** START OF Extracted records **
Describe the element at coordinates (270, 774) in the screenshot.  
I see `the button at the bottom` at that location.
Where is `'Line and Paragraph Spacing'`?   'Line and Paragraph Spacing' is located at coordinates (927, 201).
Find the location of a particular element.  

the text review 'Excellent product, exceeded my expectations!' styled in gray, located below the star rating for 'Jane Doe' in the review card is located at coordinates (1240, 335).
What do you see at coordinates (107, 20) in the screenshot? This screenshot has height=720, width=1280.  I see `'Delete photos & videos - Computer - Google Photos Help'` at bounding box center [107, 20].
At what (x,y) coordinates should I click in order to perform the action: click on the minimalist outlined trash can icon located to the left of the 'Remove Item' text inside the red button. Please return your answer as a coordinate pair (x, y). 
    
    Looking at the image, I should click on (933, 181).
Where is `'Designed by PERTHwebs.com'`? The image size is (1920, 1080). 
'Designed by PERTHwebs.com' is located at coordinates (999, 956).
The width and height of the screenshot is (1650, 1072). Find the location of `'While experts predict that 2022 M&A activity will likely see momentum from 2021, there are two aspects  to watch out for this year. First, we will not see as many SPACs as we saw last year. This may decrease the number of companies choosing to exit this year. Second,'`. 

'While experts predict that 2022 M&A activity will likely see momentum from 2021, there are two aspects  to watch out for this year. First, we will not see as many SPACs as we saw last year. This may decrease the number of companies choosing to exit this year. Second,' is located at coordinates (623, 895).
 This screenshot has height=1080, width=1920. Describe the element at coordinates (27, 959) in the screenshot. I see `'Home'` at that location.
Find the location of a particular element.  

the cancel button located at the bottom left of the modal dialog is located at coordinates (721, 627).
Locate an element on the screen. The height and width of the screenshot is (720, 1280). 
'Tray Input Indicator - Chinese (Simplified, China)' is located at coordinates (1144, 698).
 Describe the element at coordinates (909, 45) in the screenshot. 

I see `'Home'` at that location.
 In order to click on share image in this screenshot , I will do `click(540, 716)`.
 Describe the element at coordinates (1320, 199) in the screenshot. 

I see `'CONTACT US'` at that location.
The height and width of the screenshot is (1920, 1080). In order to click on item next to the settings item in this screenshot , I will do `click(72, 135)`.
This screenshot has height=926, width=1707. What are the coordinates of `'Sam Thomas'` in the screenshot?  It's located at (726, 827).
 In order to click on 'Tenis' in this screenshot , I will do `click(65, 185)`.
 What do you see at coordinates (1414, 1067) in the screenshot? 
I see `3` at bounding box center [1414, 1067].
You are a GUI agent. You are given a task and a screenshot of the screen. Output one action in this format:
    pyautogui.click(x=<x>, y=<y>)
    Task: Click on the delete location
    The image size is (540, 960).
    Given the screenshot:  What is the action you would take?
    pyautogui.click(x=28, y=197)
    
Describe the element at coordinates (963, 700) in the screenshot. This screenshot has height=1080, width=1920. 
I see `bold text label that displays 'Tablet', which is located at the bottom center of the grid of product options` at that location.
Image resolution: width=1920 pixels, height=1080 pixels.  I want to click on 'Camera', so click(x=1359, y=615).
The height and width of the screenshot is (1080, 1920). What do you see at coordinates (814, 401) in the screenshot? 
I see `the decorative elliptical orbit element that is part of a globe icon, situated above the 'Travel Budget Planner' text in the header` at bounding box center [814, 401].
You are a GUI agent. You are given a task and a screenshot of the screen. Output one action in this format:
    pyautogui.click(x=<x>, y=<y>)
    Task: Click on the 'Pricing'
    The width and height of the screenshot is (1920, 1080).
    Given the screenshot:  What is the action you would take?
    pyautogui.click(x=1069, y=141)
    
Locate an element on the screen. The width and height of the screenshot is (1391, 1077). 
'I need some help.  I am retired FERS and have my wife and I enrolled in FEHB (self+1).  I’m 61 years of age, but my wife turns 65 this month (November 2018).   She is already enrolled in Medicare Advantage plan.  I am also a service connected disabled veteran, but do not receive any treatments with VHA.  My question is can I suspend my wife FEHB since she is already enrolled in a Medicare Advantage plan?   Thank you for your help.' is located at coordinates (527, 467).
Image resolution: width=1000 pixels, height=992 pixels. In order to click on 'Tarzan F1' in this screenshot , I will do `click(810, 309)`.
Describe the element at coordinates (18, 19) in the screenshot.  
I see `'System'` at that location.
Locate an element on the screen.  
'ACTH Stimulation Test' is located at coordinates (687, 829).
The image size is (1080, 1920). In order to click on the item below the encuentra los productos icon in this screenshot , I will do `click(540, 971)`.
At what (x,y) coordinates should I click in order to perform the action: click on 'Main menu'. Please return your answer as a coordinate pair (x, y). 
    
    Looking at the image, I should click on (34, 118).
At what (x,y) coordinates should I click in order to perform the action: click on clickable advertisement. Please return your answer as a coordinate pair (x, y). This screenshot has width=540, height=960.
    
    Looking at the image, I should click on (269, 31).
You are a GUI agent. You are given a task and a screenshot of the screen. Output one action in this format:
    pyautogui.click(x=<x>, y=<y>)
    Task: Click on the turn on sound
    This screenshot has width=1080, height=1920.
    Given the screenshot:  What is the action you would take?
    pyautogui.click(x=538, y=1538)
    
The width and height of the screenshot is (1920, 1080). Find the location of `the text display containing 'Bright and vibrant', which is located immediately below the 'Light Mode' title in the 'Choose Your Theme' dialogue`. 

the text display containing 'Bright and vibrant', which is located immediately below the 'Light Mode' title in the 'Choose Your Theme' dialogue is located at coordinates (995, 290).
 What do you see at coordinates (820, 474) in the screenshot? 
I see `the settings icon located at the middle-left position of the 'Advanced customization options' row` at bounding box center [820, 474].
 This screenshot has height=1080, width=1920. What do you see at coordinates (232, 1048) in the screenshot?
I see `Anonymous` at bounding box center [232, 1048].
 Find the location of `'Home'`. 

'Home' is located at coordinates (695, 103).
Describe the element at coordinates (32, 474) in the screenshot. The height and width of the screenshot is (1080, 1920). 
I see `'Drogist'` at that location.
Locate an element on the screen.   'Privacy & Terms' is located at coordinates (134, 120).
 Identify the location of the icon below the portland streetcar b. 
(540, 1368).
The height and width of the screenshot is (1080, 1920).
** END OF Extracted records **
Please retype the entire listing above word for word, keeping every line as it appears.

→ **Correct output**:
Describe the element at coordinates (270, 774) in the screenshot.  
I see `the button at the bottom` at that location.
Where is `'Line and Paragraph Spacing'`?   'Line and Paragraph Spacing' is located at coordinates (927, 201).
Find the location of a particular element.  

the text review 'Excellent product, exceeded my expectations!' styled in gray, located below the star rating for 'Jane Doe' in the review card is located at coordinates (1240, 335).
What do you see at coordinates (107, 20) in the screenshot? This screenshot has height=720, width=1280.  I see `'Delete photos & videos - Computer - Google Photos Help'` at bounding box center [107, 20].
At what (x,y) coordinates should I click in order to perform the action: click on the minimalist outlined trash can icon located to the left of the 'Remove Item' text inside the red button. Please return your answer as a coordinate pair (x, y). 
    
    Looking at the image, I should click on (933, 181).
Where is `'Designed by PERTHwebs.com'`? The image size is (1920, 1080). 
'Designed by PERTHwebs.com' is located at coordinates (999, 956).
The width and height of the screenshot is (1650, 1072). Find the location of `'While experts predict that 2022 M&A activity will likely see momentum from 2021, there are two aspects  to watch out for this year. First, we will not see as many SPACs as we saw last year. This may decrease the number of companies choosing to exit this year. Second,'`. 

'While experts predict that 2022 M&A activity will likely see momentum from 2021, there are two aspects  to watch out for this year. First, we will not see as many SPACs as we saw last year. This may decrease the number of companies choosing to exit this year. Second,' is located at coordinates (623, 895).
 This screenshot has height=1080, width=1920. Describe the element at coordinates (27, 959) in the screenshot. I see `'Home'` at that location.
Find the location of a particular element.  

the cancel button located at the bottom left of the modal dialog is located at coordinates (721, 627).
Locate an element on the screen. The height and width of the screenshot is (720, 1280). 
'Tray Input Indicator - Chinese (Simplified, China)' is located at coordinates (1144, 698).
 Describe the element at coordinates (909, 45) in the screenshot. 

I see `'Home'` at that location.
 In order to click on share image in this screenshot , I will do `click(540, 716)`.
 Describe the element at coordinates (1320, 199) in the screenshot. 

I see `'CONTACT US'` at that location.
The height and width of the screenshot is (1920, 1080). In order to click on item next to the settings item in this screenshot , I will do `click(72, 135)`.
This screenshot has height=926, width=1707. What are the coordinates of `'Sam Thomas'` in the screenshot?  It's located at (726, 827).
 In order to click on 'Tenis' in this screenshot , I will do `click(65, 185)`.
 What do you see at coordinates (1414, 1067) in the screenshot? 
I see `3` at bounding box center [1414, 1067].
You are a GUI agent. You are given a task and a screenshot of the screen. Output one action in this format:
    pyautogui.click(x=<x>, y=<y>)
    Task: Click on the delete location
    The image size is (540, 960).
    Given the screenshot:  What is the action you would take?
    pyautogui.click(x=28, y=197)
    
Describe the element at coordinates (963, 700) in the screenshot. This screenshot has height=1080, width=1920. 
I see `bold text label that displays 'Tablet', which is located at the bottom center of the grid of product options` at that location.
Image resolution: width=1920 pixels, height=1080 pixels.  I want to click on 'Camera', so click(x=1359, y=615).
The height and width of the screenshot is (1080, 1920). What do you see at coordinates (814, 401) in the screenshot? 
I see `the decorative elliptical orbit element that is part of a globe icon, situated above the 'Travel Budget Planner' text in the header` at bounding box center [814, 401].
You are a GUI agent. You are given a task and a screenshot of the screen. Output one action in this format:
    pyautogui.click(x=<x>, y=<y>)
    Task: Click on the 'Pricing'
    The width and height of the screenshot is (1920, 1080).
    Given the screenshot:  What is the action you would take?
    pyautogui.click(x=1069, y=141)
    
Locate an element on the screen. The width and height of the screenshot is (1391, 1077). 
'I need some help.  I am retired FERS and have my wife and I enrolled in FEHB (self+1).  I’m 61 years of age, but my wife turns 65 this month (November 2018).   She is already enrolled in Medicare Advantage plan.  I am also a service connected disabled veteran, but do not receive any treatments with VHA.  My question is can I suspend my wife FEHB since she is already enrolled in a Medicare Advantage plan?   Thank you for your help.' is located at coordinates (527, 467).
Image resolution: width=1000 pixels, height=992 pixels. In order to click on 'Tarzan F1' in this screenshot , I will do `click(810, 309)`.
Describe the element at coordinates (18, 19) in the screenshot.  
I see `'System'` at that location.
Locate an element on the screen.  
'ACTH Stimulation Test' is located at coordinates (687, 829).
The image size is (1080, 1920). In order to click on the item below the encuentra los productos icon in this screenshot , I will do `click(540, 971)`.
At what (x,y) coordinates should I click in order to perform the action: click on 'Main menu'. Please return your answer as a coordinate pair (x, y). 
    
    Looking at the image, I should click on (34, 118).
At what (x,y) coordinates should I click in order to perform the action: click on clickable advertisement. Please return your answer as a coordinate pair (x, y). This screenshot has width=540, height=960.
    
    Looking at the image, I should click on (269, 31).
You are a GUI agent. You are given a task and a screenshot of the screen. Output one action in this format:
    pyautogui.click(x=<x>, y=<y>)
    Task: Click on the turn on sound
    This screenshot has width=1080, height=1920.
    Given the screenshot:  What is the action you would take?
    pyautogui.click(x=538, y=1538)
    
The width and height of the screenshot is (1920, 1080). Find the location of `the text display containing 'Bright and vibrant', which is located immediately below the 'Light Mode' title in the 'Choose Your Theme' dialogue`. 

the text display containing 'Bright and vibrant', which is located immediately below the 'Light Mode' title in the 'Choose Your Theme' dialogue is located at coordinates (995, 290).
 What do you see at coordinates (820, 474) in the screenshot? 
I see `the settings icon located at the middle-left position of the 'Advanced customization options' row` at bounding box center [820, 474].
 This screenshot has height=1080, width=1920. What do you see at coordinates (232, 1048) in the screenshot?
I see `Anonymous` at bounding box center [232, 1048].
 Find the location of `'Home'`. 

'Home' is located at coordinates (695, 103).
Describe the element at coordinates (32, 474) in the screenshot. The height and width of the screenshot is (1080, 1920). 
I see `'Drogist'` at that location.
Locate an element on the screen.   'Privacy & Terms' is located at coordinates (134, 120).
 Identify the location of the icon below the portland streetcar b. 
(540, 1368).
The height and width of the screenshot is (1080, 1920).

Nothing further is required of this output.